Das Unglück vom So-sein-wollen
Markenessenz bedeutet, das, was man ist, auch nach außen sichtbar zu machen. Eins zu eins. Das verkauft sich unheimlich gut, das wollen alle haben. Bis zu dem Punkt, an dem es um die totale Selbstehrlichkeit geht. Mit allem, was man ist, und allem, was man nicht ist. Mit guten und schlechten Seiten, mit Qualitäten und Schwächen.
Und dann gibt es bei jedem Menschen den Punkt, wo er lieber nicht mehr hinschauen möchte. Da gibt es etwas, das will man auf keinen Fall sein. Und da gibt es etwas anderes, das man auf jeden Fall sein will (aber nicht ist).

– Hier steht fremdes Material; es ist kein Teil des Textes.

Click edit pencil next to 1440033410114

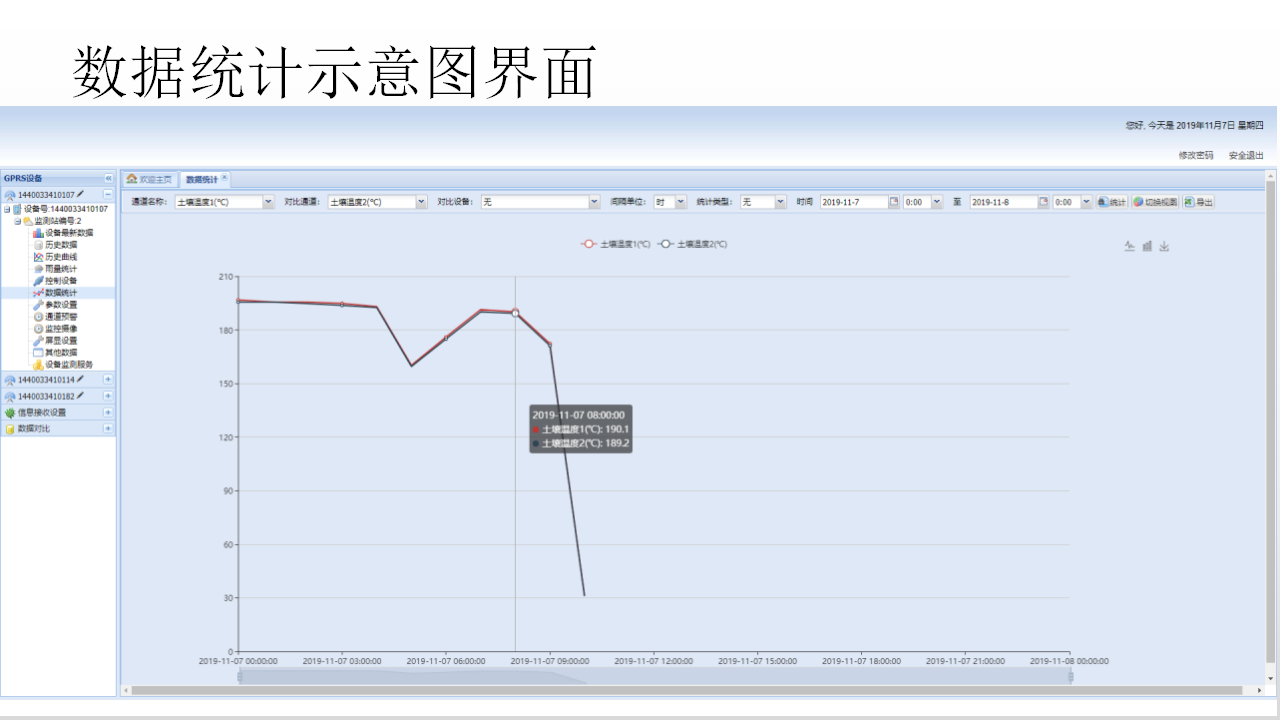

Von außen betrachtet erscheint das erstmal total absurd. Wir sind ja alle gern individuell, weil wir uns dann besonders fühlen. Besonders humorvoll, oder besonders vielseitig, oder besonders mitfühlend. Und wir sind auch alle gern so wie die anderen, weil wir dann dazugehören. Zu den BVB-Fans, den Schuhkäuferinnen oder den Tatort-Guckern. Oder zu den Rebellen und Punks, die alle zusammen nicht dazugehören.
Grundsätzlich haben wir also verstanden, dass wir Gemeinsames mit anderen brauchen, aber auch individuelle Eigenschaften, die nur wir haben. Warum fällt es uns dann so schwer, zu sein, wer wir sind?
Ich habe mal bei einem fünftägigen Workshop mitgemacht, bei dem es darum ging, Antworten auf die Frage “Wer bist du?” zu geben, die einem dort immer und immer wieder gestellt wird. Interessanterweise haben wir alle aber eine ganz andere Frage beantwortet, nämlich: “Wer könntest du sein?”. Das ging dann so: “Momentan bin ich nicht so gut drauf. Das liegt daran, dass…. (“…es im Job nicht läuft”, “…ich noch single bin”,”…mein Freund mich so nervt”, “…ich zu klein/dick/krank bin”)”.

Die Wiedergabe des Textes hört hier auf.